What is mortgage protection insurance cover?

- 19TH JUNE 2007

It is hardly surprising that many homeowners are unclear as to whether or not they need “mortgage protection insurance cover”, because the term is commonly used to refer to a number of separate products that fulfil very different functions.

Many people use it to describe life insurance - which pays a lump sum upon death - when it is taken out specifically to protect a mortgage.

But it can also refer to mortgage payment protect insurance, which typically covers regular mortgage outgoings for up to a year if you lose your job or are not well enough to work.

Just to make matters even worse, a further product known either as payment protection insurance or accident, sickness and unemployment cover is sometimes tagged with the same label as well. This works along similar lines to mortgage payment protection insurance but can be linked to loans other than a mortgage.

With all these products the question that really needs to be asked is whether you can actually afford to be without them.

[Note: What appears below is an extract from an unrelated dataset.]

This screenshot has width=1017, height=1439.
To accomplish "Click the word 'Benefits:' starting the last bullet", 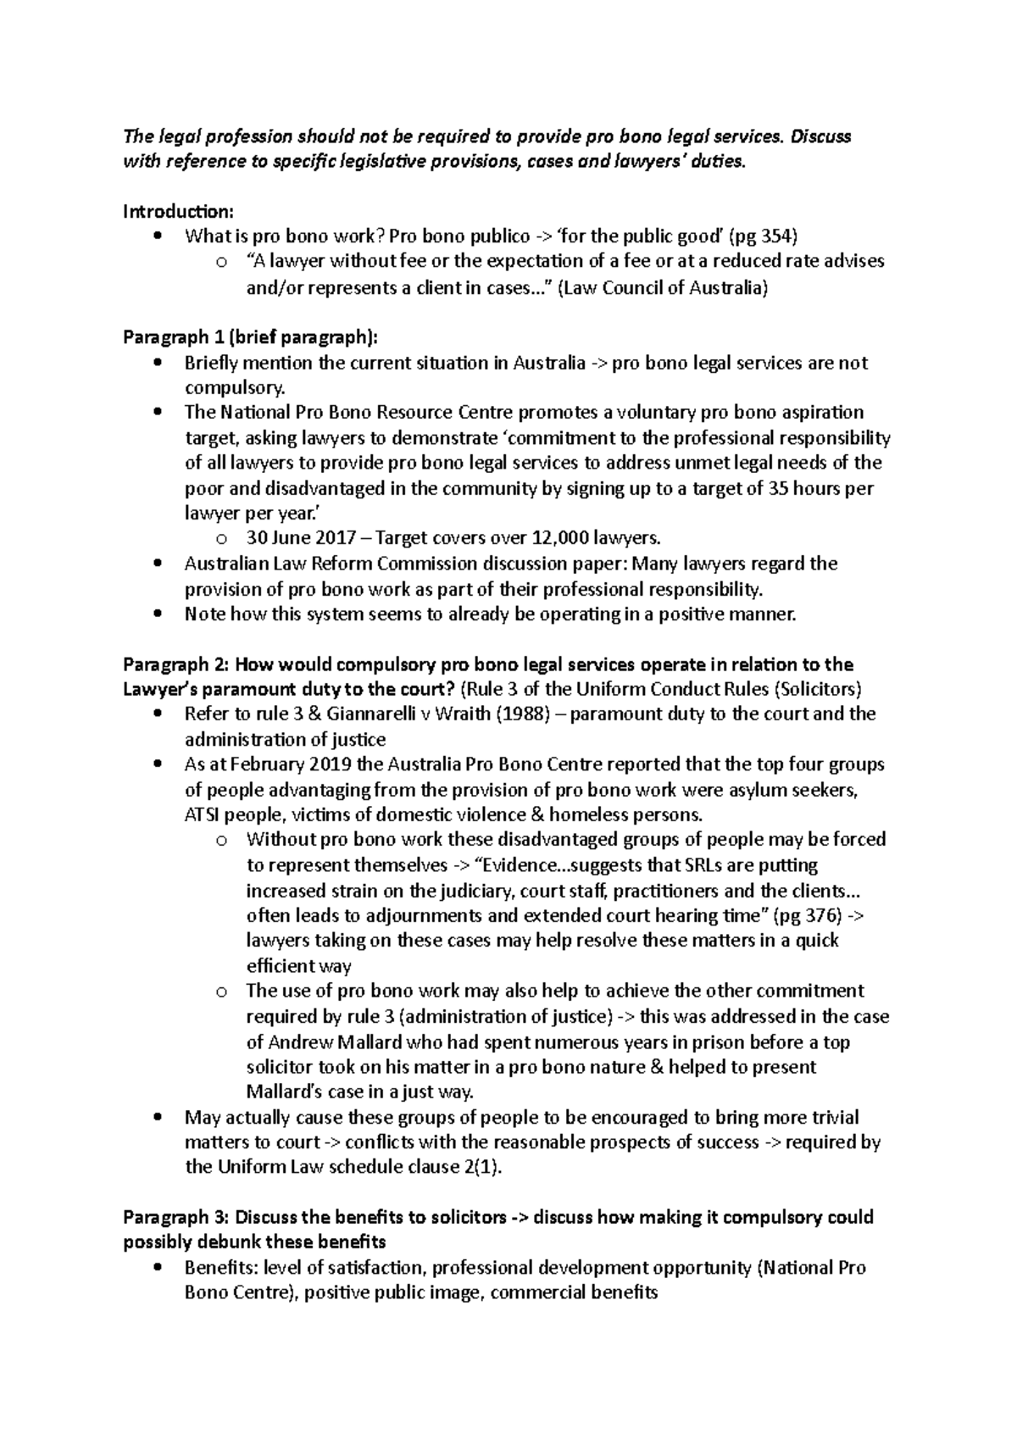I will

Try and work out what state your family finances would be in should an unthinkable scenario such as death, disability or serious illness occur.

Don’t try to hide behind the idea that “these things only happen to other people”, because any number of statistics will tell you that “other people” are far too numerous for comfort.

At the same, time, however, don’t forget to take into account any life insurance cover or sickness benefits you might be entitled to through the workplace. If you are unclear about these then your HR department should be able to set you straight.

Life insurance can pay off the mortgage if the policyholder dies, so there can be few homeowners with partners or children who don‘t need it.

But it may not actually be necessary for someone without dependants unless their mortgage lender insists on it - which only a minority of lenders now do.

Being single does not, however, prevent you from being responsible for meeting your mortgage outgoings if you get made redundant or find yourself unable to earn a crust as a result of accident or sickness. You may therefore need mortgage payment protection insurance.

In practice most homeowners don’t have sufficient savings tucked away to pay their mortgage for very long and, contrary to poplar belief, few will qualify for any State help in their hour of need.

Without mortgage payment protection insurance, it is therefore easy to find yourself worrying about having your home repossessed at a time when you have quite enough problems on your plate already.

Nevertheless, the competitiveness of the provider you buy from can be a major determinant of whether a product constitutes good value.

So for both mortgage payment protection insurance and life insurance, it is important to realise that you are under no obligation to buy from your mortgage lender.

Banks and building societies can represent extremely poor value for both products, but their clients incorrectly believe that going elsewhere could jeopardise their mortgage deal. It is a mistake that can cost them thousands of pounds over the mortgage term.